> _Exercise prompt_
Print the lines below exactly, from the line containing "The height and width of the screenshot is (421, 1096)." through the end of the lines, both included. Leave the pictures out.

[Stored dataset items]
┄┄┄┄┄┄

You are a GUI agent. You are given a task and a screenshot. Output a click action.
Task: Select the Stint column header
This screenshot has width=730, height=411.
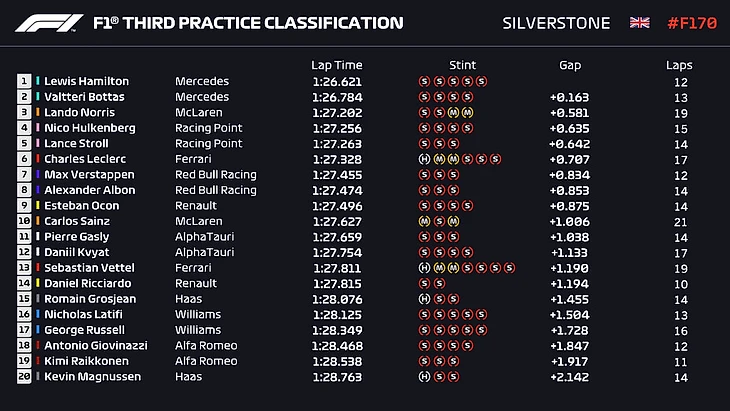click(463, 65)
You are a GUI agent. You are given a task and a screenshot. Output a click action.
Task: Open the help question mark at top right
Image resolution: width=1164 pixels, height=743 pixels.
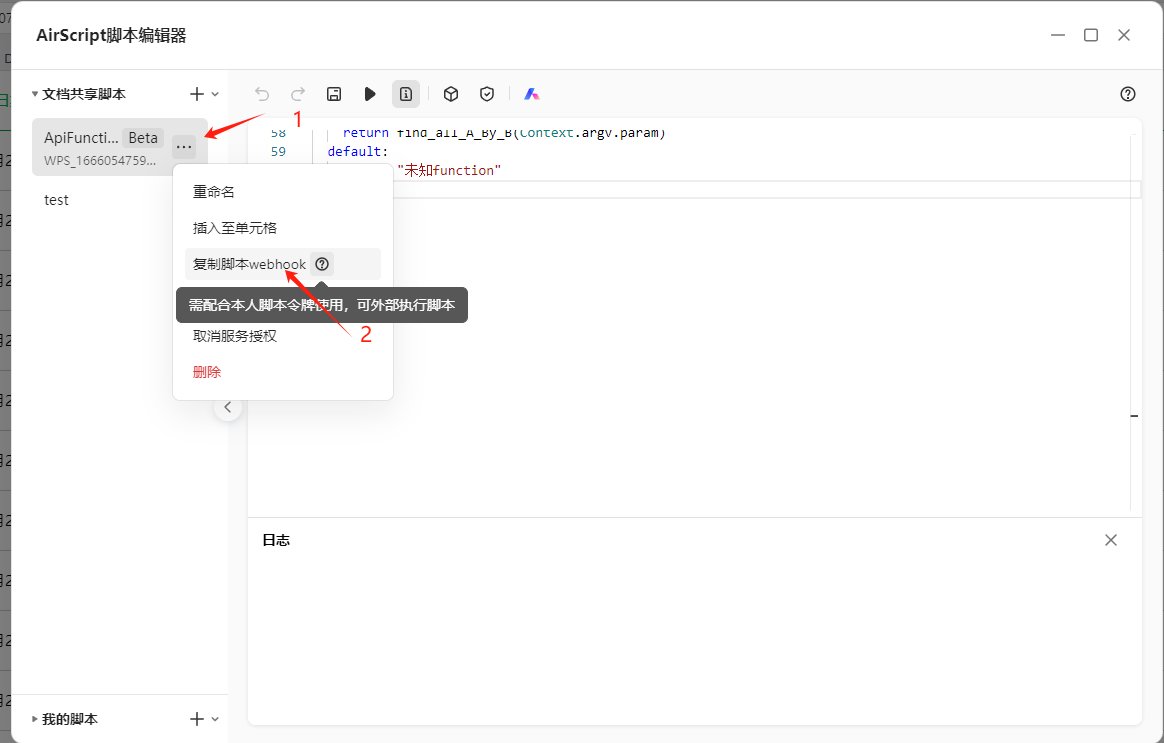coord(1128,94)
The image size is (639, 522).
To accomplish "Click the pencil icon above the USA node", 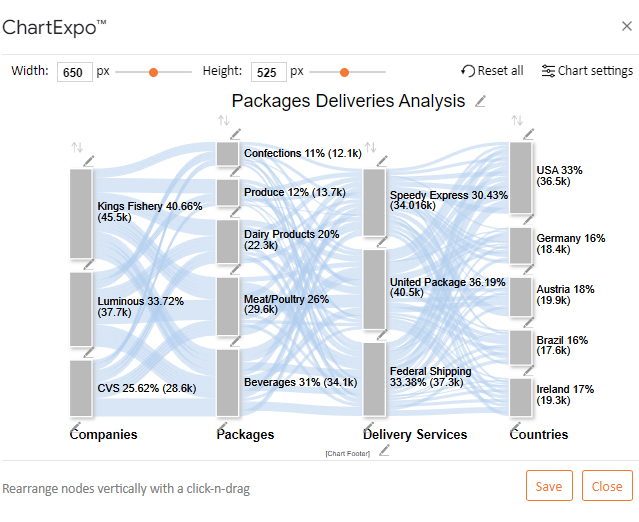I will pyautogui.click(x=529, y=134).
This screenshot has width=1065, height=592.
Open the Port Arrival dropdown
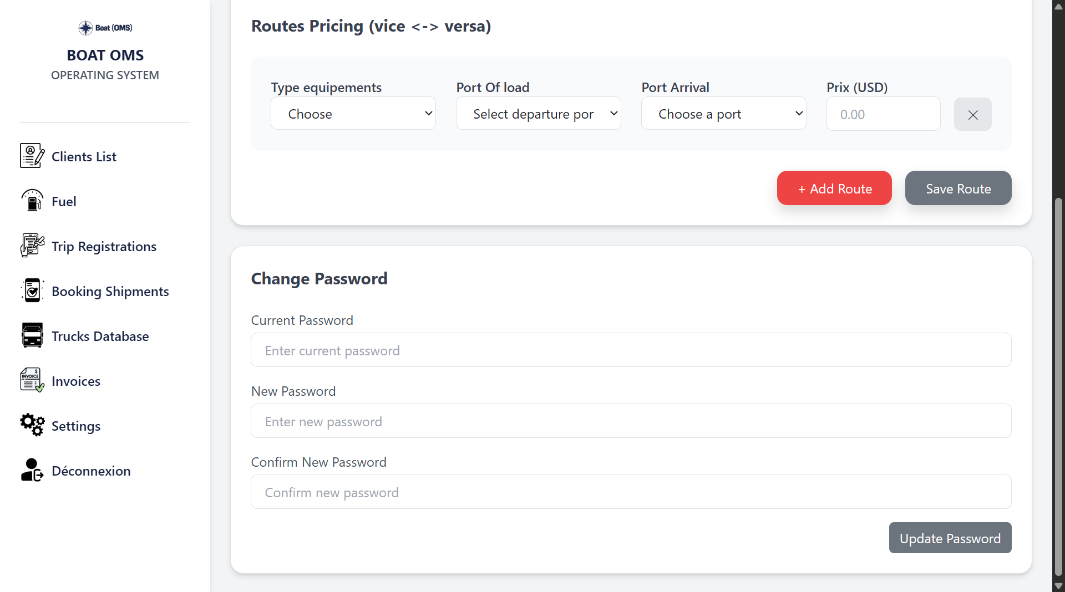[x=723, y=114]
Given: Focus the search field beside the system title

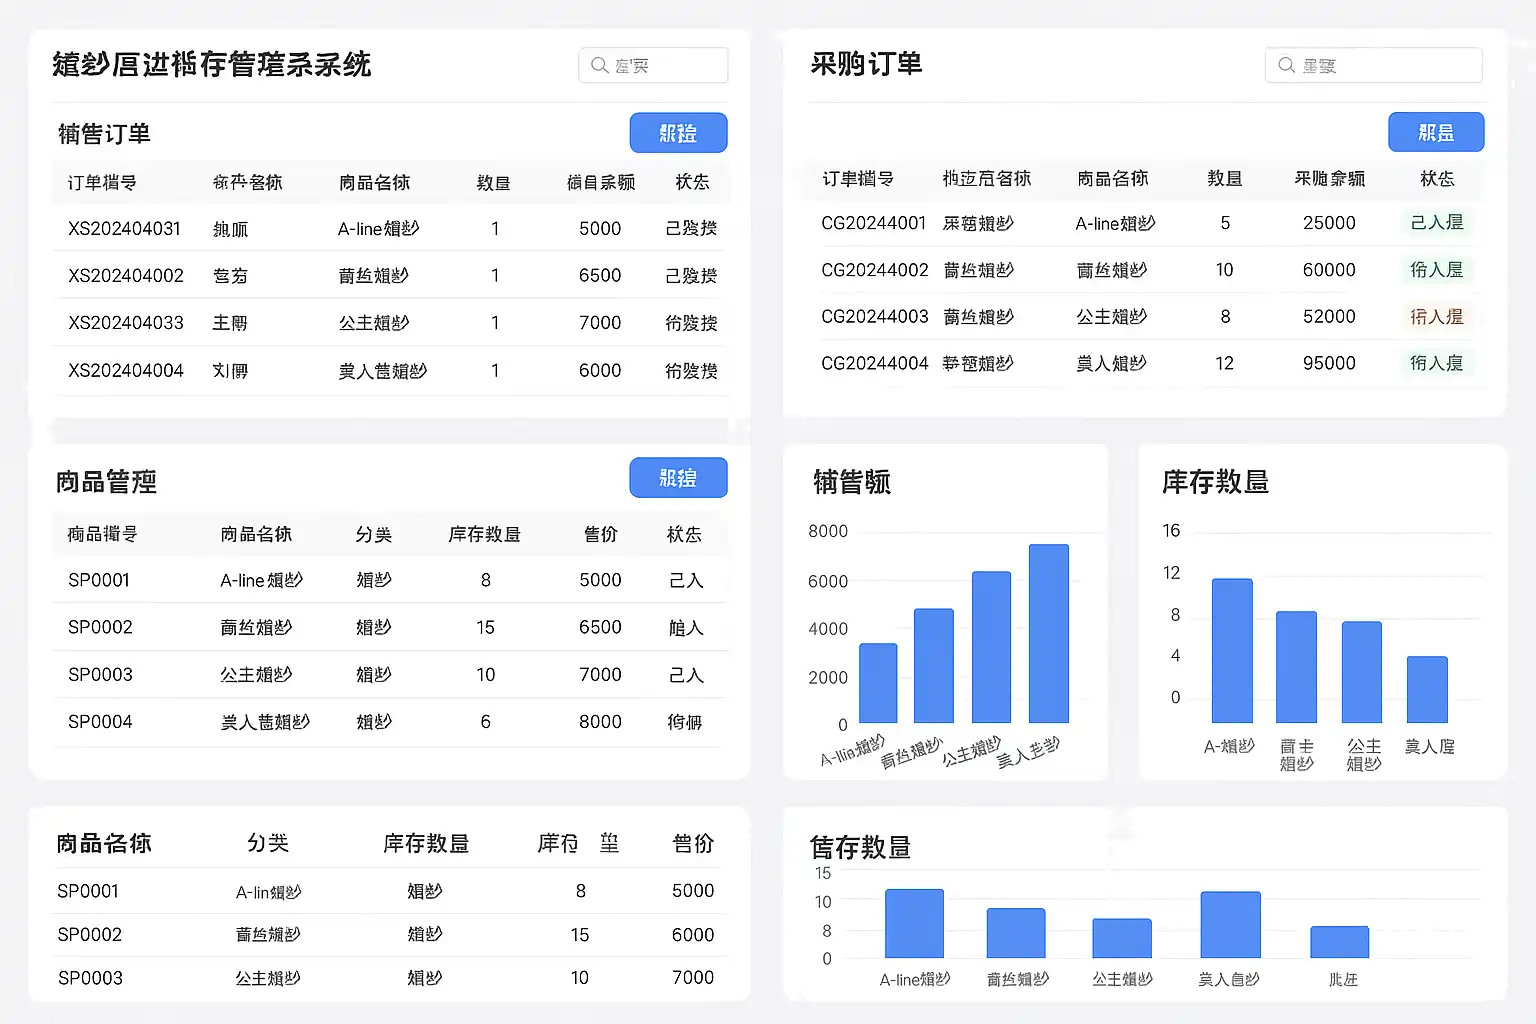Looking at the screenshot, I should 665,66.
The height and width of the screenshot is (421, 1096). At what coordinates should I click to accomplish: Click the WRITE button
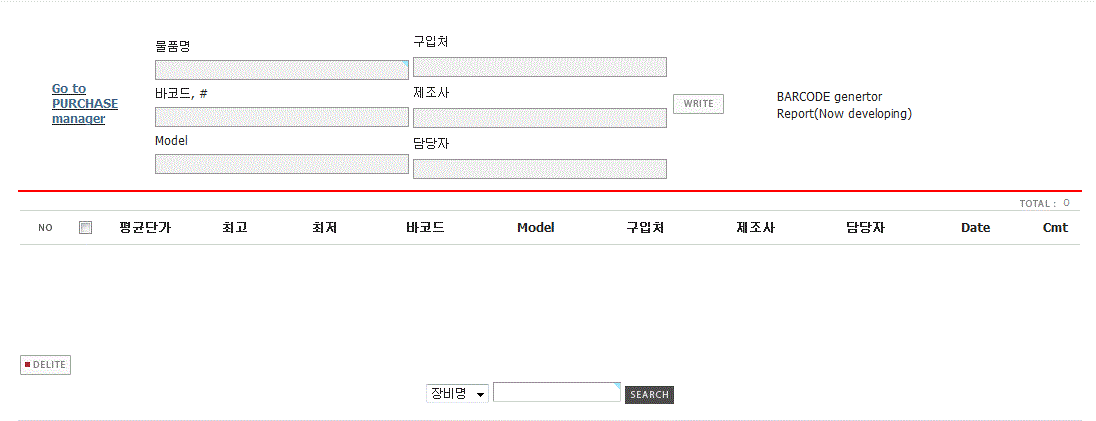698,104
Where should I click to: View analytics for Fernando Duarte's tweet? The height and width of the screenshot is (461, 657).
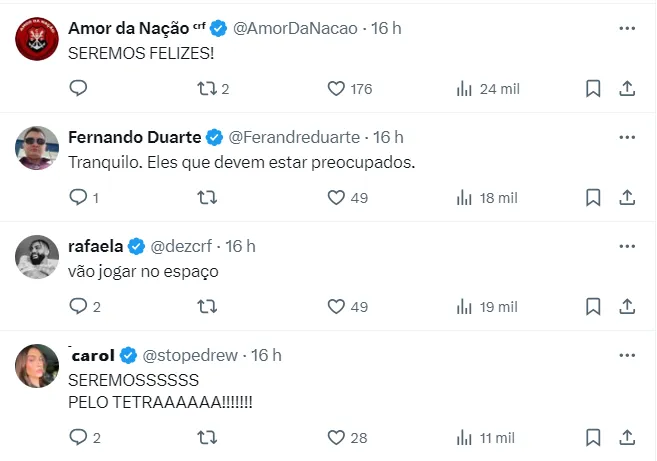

┄┄┄┄┄┄

> _The reply_
The height and width of the screenshot is (421, 1096). At what coordinates should I click to accomplish: Click the WRITE button
698,104
Where should I click to: View analytics for Fernando Duarte's tweet? The height and width of the screenshot is (461, 657).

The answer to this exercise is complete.